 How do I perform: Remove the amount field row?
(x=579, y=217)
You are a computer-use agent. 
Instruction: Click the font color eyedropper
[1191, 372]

Action item: From the data above, give every line again exactly as it appears.

Output below:
 How do I perform: Remove the amount field row?
(x=579, y=217)
You are a computer-use agent. 
Instruction: Click the font color eyedropper
[1191, 372]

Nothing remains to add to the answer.